Justin Lin Yifu, professor at the National School of Development at Peking University, said compared with high income countries, China has great potential to tap into in the area of industrial upgrading and technological innovation because of late-comer advantage.
He made the comment at an economic forum in Washington D.C. co-organized by Peterson Institute for International Economics and China Finance 40 Forum, a think tank in China.
Lin explained that late comer advantage will push China to learn from high income countries to improve productivity, thus unleashing economic growth momentum, which has already been shown in the cases of Japan, Singapore and South Korea.
He said analyzing data from 2008 and relating that with the experiences of the above four Asian economies, he is confident to conclude that China will be able to achieve an 8% growth rate for the coming decade, but only on the condition that China fully utilizes this late comer advantage.
"In 2008, the per capita GDP measured by purchasing power parity was 21% of the US. And it was similar to Japan in 1951, Singapore in 1967 and Korea in 1977. And these four East Asian economies, they achieved 20 years of 8-9% growth. So that means if they can realize 8-9% growth for 20 years, that means China has 8% growth potential from 2008. And now ten years have passed but we still have ten years to come. I think the growth potential in China could be about 8% per year in the coming 10 years."

Nicholas Lardy is the Anthony Solomon Senior Fellow at the Peterson Institute for International Economics.
He said he agrees with Professor Lin, but also cautioned that China needs to address the financial instability brought by government directed lending to state owned enterprises.

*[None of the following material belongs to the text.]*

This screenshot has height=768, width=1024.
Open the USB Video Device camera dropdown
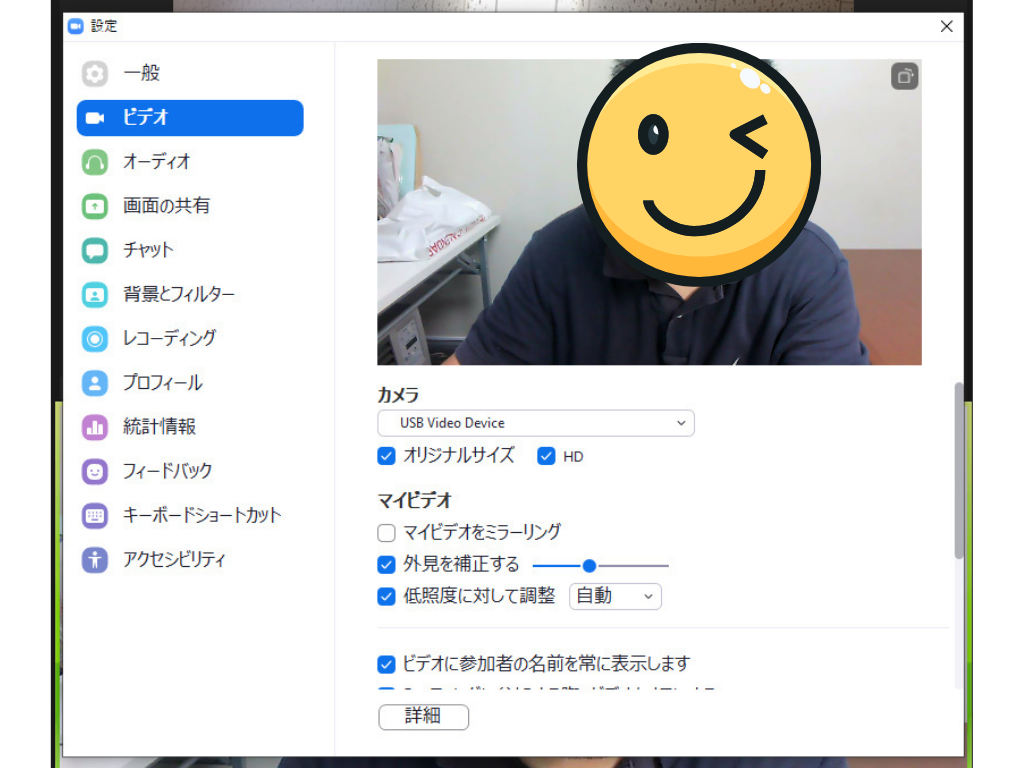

"So I do tend to agree with Justin that there's still very substantial potential for China to grow at 8% or maybe even a little bit more, but I don't think this is going to happen if the current situation persists. China needs to return to a system in which bank lending is more commercially driven, which it had been in the 90s, in the 2000s, before the pattern changed after 2011. And it would require substantial reform of underperforming state owned enterprises."
The reform of SOEs in China was hotly contested at the forum, with some arguing that it represents the successful story of the Chinese model while others said it reflects an unhealthy relationship between government and market.
Qin Xiao is an academic advisor with China Finance 40 Forum and former chairman of China Merchants Group & China Merchants Bank.
He warned that if not taken care of, the problems with China's SOEs could not only wreck China's economy, but also have socio-political implications.
"State owned enterprises have been given the mandate to implement national strategies and serve as a tool for macroeconomic policy adjustment. As a result, they often obtain many explicit and implicit financial support and subsidies, including low cost loan, free land allocation, fiscal of injection of assets and fund, and monopolies in many industries. All these advantages undermine fair market competition and deepen social inequalities."
The forum, the 3rd of its kind, also released the Jingshan Report, addressing issues confronting China's financial sector and calling for a proactive yet prudent opening up process for the sector.
For CRI, this is Liu Kun reporting from Washington D.C.